— PAGE EXTRACT —
----------------

About 25,000 traffic-alert and collision avoidance system (TCAS) units aboard aircraft today protect lives worldwide during airline, cargo, business and government flights, including military missions, the U.S. Federal Aviation Administration (FAA) says in a recent advisory circular (AC) and technical report.1,2 Together, the documents provide a comprehensive guide to the latest operational capabilities, limitations and requirements of TCAS II.
In explaining the evolution of TCAS hardware and its programmed logic — now up to Version 7.1 software (ASW, 4/09, p. 34), introduced in 2010 and seeing wider service this year — the FAA also has focused on the critical roles of pilots, air traffic controllers and operators in the effectiveness of TCAS, known internationally as the airborne collision avoidance system (ACAS II).
“TCAS II is a last-resort airborne system designed to prevent midair collisions and significantly reduce near-midair collisions between aircraft,” the AC says. “It is intended to serve as a backup to visual collision avoidance, application of right-of-way rules and air traffic separation service.

----------------

Items in a dataset

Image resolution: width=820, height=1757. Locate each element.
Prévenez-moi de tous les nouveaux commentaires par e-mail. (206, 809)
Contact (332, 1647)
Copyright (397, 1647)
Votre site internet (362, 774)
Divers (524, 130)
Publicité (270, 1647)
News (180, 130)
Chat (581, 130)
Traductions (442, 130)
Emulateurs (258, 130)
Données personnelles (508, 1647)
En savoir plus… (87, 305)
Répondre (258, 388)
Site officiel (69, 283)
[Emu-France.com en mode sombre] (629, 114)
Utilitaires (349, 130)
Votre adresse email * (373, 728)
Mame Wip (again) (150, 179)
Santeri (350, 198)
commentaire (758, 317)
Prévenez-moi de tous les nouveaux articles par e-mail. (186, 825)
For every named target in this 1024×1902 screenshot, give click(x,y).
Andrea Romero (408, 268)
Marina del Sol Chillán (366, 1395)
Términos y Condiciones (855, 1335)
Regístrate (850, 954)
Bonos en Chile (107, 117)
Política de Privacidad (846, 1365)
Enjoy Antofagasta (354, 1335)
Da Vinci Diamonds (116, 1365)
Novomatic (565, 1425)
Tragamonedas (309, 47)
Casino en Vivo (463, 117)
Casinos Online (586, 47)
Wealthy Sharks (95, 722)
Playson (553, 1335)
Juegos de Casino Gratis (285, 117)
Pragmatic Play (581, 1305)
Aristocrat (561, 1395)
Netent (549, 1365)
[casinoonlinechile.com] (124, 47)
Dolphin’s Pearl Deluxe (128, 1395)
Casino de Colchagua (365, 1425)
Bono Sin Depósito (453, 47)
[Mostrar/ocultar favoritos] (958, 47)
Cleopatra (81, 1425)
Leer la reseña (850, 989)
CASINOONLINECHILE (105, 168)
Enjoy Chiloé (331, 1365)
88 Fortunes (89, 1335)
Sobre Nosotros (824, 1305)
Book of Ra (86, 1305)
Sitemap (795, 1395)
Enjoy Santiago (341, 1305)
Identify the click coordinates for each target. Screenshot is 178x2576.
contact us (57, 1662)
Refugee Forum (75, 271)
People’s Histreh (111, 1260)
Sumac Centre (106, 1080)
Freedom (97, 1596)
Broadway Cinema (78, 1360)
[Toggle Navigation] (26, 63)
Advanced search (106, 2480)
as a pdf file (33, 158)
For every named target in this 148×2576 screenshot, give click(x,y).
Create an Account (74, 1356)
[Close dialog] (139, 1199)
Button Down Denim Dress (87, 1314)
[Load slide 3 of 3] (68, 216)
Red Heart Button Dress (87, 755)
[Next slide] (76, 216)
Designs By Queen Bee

----------------

Print the stretch of the TCAS passage between "About 25,000 traffic-alert" and "system (ACAS II).", inclusive. Draw only on the TCAS passage.

About 25,000 traffic-alert and collision avoidance system (TCAS) units aboard aircraft today protect lives worldwide during airline, cargo, business and government flights, including military missions, the U.S. Federal Aviation Administration (FAA) says in a recent advisory circular (AC) and technical report.1,2 Together, the documents provide a comprehensive guide to the latest operational capabilities, limitations and requirements of TCAS II.
In explaining the evolution of TCAS hardware and its programmed logic — now up to Version 7.1 software (ASW, 4/09, p. 34), introduced in 2010 and seeing wider service this year — the FAA also has focused on the critical roles of pilots, air traffic controllers and operators in the effectiveness of TCAS, known internationally as the airborne collision avoidance system (ACAS II).